Edit the listing lines from the line with "The height and width of the screenshot is (1688, 800)." up to and including the line with "click(x=560, y=109)", replacing "icon" with "button" and leaving everything else as it is. Return only those lines.

(Stored dataset items)
** start **
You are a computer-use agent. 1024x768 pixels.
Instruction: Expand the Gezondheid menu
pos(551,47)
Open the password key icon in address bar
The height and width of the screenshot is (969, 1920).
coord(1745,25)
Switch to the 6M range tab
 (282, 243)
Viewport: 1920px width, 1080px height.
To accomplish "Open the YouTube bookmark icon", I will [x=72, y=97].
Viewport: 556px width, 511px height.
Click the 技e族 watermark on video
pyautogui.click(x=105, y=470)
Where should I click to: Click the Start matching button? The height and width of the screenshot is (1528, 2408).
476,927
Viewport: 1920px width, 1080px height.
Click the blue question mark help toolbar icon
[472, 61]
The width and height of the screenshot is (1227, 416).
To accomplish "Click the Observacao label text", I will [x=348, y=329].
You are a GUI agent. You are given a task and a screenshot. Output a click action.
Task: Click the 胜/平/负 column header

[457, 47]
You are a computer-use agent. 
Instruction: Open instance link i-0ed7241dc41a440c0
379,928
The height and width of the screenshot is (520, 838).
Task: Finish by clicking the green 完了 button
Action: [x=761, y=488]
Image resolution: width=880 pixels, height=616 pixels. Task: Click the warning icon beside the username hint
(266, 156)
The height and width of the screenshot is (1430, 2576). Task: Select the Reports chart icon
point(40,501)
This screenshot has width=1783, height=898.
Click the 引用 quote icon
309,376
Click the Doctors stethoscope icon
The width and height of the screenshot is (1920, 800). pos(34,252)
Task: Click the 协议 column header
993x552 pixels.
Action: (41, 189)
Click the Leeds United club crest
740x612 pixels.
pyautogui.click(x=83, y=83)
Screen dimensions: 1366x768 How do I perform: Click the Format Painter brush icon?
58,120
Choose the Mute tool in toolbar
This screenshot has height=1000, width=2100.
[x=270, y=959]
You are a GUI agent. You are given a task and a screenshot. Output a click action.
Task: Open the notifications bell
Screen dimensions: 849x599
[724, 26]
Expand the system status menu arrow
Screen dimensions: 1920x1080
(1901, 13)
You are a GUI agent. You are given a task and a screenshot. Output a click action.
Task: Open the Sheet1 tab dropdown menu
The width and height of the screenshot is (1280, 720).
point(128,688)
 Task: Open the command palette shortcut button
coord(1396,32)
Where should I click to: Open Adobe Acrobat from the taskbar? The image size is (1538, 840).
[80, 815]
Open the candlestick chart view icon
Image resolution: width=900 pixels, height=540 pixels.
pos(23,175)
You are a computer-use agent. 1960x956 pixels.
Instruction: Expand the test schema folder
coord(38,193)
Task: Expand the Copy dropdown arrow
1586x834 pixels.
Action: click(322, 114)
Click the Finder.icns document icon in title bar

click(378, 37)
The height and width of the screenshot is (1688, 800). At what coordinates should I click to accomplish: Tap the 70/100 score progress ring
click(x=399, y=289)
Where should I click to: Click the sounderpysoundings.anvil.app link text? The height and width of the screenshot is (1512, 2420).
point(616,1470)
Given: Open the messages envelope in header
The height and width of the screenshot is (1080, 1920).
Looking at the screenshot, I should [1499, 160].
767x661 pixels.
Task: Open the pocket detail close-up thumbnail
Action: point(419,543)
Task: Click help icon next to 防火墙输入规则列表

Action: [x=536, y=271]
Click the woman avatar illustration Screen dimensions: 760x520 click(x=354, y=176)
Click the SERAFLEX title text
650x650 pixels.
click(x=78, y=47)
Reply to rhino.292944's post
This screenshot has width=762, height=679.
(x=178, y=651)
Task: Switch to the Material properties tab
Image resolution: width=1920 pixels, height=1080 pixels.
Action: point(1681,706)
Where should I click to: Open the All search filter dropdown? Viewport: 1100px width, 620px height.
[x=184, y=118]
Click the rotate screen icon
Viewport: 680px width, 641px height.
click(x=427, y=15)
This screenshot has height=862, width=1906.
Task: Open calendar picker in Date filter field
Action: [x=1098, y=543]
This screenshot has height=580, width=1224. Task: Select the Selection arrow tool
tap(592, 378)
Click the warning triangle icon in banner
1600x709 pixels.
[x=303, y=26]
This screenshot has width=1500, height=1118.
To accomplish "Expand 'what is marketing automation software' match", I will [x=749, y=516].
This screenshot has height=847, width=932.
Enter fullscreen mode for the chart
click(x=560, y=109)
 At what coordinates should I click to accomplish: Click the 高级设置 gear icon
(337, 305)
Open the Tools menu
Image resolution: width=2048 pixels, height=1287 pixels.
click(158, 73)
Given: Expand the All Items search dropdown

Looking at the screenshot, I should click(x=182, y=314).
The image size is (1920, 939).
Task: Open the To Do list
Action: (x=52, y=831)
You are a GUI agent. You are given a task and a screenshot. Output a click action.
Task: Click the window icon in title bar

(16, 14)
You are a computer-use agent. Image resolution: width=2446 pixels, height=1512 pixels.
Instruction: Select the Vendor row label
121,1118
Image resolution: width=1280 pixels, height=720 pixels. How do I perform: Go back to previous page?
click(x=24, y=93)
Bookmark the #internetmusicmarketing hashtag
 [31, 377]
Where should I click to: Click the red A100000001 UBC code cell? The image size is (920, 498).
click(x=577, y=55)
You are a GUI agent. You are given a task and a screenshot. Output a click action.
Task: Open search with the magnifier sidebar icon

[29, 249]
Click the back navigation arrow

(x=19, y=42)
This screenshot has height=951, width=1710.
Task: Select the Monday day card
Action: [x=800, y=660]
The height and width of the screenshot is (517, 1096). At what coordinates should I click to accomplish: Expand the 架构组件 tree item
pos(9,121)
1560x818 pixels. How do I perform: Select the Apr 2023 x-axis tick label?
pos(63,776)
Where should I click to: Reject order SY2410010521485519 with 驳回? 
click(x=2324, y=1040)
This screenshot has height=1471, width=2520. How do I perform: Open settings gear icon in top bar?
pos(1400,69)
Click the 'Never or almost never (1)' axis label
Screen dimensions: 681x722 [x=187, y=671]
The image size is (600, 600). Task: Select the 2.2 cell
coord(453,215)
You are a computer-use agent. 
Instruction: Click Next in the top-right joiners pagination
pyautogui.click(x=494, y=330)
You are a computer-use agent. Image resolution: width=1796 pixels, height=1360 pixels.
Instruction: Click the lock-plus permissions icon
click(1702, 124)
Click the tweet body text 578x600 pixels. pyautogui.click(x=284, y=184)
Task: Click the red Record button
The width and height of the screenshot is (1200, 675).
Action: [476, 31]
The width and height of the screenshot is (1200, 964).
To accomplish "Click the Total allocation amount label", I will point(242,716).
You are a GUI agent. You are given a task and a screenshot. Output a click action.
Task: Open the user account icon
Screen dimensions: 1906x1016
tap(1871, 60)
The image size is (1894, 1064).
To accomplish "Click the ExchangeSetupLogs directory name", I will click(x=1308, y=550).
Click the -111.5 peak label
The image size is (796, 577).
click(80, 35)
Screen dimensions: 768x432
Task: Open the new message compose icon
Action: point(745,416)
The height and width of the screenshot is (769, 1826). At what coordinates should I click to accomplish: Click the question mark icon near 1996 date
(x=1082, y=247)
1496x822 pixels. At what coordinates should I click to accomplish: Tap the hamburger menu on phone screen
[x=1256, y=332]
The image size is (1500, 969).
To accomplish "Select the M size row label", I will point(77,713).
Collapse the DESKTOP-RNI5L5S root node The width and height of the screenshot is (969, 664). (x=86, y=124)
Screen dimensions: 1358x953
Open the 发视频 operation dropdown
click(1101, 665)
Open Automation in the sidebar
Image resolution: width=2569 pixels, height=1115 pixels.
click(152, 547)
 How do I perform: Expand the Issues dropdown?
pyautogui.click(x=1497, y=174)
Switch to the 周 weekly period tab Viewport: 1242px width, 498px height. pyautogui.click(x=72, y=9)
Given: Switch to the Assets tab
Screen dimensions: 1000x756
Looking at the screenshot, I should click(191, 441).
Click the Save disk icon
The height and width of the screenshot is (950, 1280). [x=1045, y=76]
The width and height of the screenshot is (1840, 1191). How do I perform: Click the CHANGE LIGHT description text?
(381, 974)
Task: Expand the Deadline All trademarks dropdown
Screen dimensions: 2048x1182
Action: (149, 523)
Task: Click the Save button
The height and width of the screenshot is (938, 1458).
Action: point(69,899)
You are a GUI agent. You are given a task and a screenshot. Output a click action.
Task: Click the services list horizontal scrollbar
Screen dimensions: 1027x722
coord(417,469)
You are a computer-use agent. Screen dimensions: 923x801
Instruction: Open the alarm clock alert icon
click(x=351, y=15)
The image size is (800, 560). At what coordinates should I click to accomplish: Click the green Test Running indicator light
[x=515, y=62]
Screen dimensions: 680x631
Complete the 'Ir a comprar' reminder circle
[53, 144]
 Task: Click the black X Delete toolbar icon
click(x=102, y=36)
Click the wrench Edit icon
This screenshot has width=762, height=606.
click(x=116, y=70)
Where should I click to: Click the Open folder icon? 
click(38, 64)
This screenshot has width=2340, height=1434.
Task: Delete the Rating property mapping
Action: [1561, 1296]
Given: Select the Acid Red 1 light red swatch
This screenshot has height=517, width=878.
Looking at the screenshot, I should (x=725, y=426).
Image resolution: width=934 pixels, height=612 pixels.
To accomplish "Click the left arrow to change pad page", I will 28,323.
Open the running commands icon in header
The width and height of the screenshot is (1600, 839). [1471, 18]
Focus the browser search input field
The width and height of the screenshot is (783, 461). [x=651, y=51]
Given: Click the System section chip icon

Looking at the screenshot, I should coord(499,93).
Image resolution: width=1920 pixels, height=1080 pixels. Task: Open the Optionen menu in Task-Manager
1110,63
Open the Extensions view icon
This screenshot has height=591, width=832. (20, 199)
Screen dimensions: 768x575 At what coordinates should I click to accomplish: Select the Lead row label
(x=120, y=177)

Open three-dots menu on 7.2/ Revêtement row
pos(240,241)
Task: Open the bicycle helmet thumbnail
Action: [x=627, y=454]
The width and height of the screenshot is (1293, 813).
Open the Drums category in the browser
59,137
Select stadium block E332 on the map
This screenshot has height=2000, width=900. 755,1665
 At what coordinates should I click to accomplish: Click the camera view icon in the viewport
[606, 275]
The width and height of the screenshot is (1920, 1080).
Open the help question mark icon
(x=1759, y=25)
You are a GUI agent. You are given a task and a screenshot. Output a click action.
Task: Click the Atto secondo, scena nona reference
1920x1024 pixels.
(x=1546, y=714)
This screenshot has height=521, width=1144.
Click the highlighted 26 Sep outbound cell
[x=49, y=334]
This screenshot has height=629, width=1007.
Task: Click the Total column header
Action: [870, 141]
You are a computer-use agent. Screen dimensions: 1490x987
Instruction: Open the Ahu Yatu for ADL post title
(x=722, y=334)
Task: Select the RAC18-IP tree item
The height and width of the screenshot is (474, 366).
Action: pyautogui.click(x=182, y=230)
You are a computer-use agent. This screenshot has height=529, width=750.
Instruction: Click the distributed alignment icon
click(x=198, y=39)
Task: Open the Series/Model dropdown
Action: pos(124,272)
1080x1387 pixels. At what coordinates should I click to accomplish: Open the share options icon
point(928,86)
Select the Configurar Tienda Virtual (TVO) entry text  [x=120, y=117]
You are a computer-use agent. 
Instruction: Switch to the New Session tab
** end **
== REPLY TO THE TASK ==
The height and width of the screenshot is (1688, 800). At what coordinates should I click to accomplish: Tap the 70/100 score progress ring
click(x=399, y=289)
Where should I click to: Click the sounderpysoundings.anvil.app link text? The height and width of the screenshot is (1512, 2420).
point(616,1470)
Given: Open the messages envelope in header
The height and width of the screenshot is (1080, 1920).
Looking at the screenshot, I should [1499, 160].
767x661 pixels.
Task: Open the pocket detail close-up thumbnail
Action: point(419,543)
Task: Click help button next to 防火墙输入规则列表

Action: [x=536, y=271]
Click the woman avatar illustration Screen dimensions: 760x520 click(x=354, y=176)
Click the SERAFLEX title text
650x650 pixels.
click(x=78, y=47)
Reply to rhino.292944's post
This screenshot has width=762, height=679.
(x=178, y=651)
Task: Switch to the Material properties tab
Image resolution: width=1920 pixels, height=1080 pixels.
Action: point(1681,706)
Where should I click to: Open the All search filter dropdown? Viewport: 1100px width, 620px height.
[x=184, y=118]
Click the rotate screen button
Viewport: 680px width, 641px height.
click(x=427, y=15)
This screenshot has height=862, width=1906.
Task: Open calendar picker in Date filter field
Action: [x=1098, y=543]
This screenshot has height=580, width=1224. Task: Select the Selection arrow tool
tap(592, 378)
Click the warning triangle button in banner
1600x709 pixels.
[x=303, y=26]
This screenshot has width=1500, height=1118.
To accomplish "Expand 'what is marketing automation software' match", I will [x=749, y=516].
This screenshot has height=847, width=932.
Enter fullscreen mode for the chart
click(x=560, y=109)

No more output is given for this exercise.